Hacker Newsnew | past | comments | ask | show | jobs | submitlogin

The problem isn't so much that Google has a hard time old phones on their OS maintenance team books, and even just phoning in the effort to keep them working (hah). It's that they actively don't want to do any work that isn't sexy and supporting new products. I don't think their teams are incentivized to do so.

Let me play it out with an example.

At Apple, a team/individual might be actively told to have to use an iPhone 8 for their daily use, so they get to experience what it's like for a user with an older phone. They solve the users' pain by solving their own pain, and commit to making the experience actually better with future iOS releases. Not just keeping it working but actually making it better if possible.

Google has shown time and time again that they're not thinking like that. Or at least not setting up the company to be rewarded like that.

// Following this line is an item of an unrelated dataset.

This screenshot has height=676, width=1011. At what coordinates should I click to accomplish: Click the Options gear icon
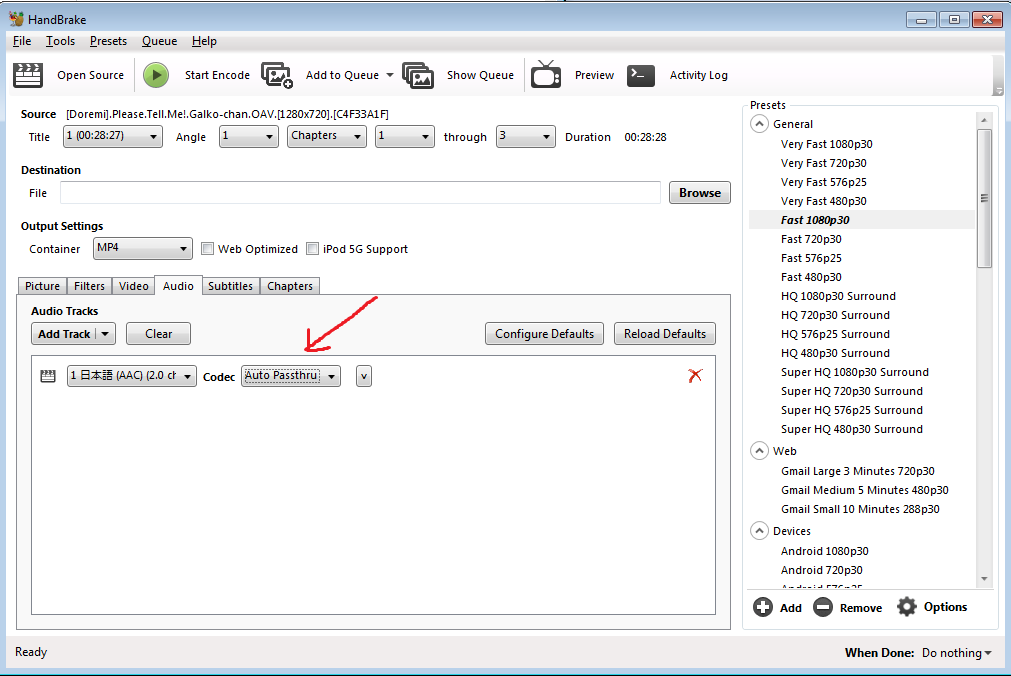(x=907, y=607)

I will also posit that the single-handed ownership of the iOS app store makes deficiencies fall squarely on Apple, so they are more directly blamed/responsible when phone performance gets worse. With Android, and so many reasons a team could claim that other factors are causing negative trends in performance, who cares to keep making an old phone better?



I agree with the theme of your post, but I think it's often overlooked that Android doesn't necessitate full operating system updates to deliver new functionality as iOS does. Owners will regularly receive updates to basic apps such as phone, calendar, contacts, etc. through the on-going Play Store updates, even after 3 years.


This often gets brought up, but it's only because of a similar ill-discipline to what the comment you replied to is talking about.

AOSP has basic apps for all of those use cases, but presumably because it's much sexier to work on closed source in-house apps that get to be updated as often as the team feels like instead of being forced to work in the margins of the OS update schedule... they languished to the point of unusability.

I'm not even sure if they'd all run on the latest version of Android, some of them are still using Kit-Kat era UIs last I checked


It's not only that they are outdated, phone app was officially deprecated this year and I'm pretty sure it was the last one, so now android 'core apps' are officially dead


But the phone is still worthless and unable to be used once it stops getting security updates.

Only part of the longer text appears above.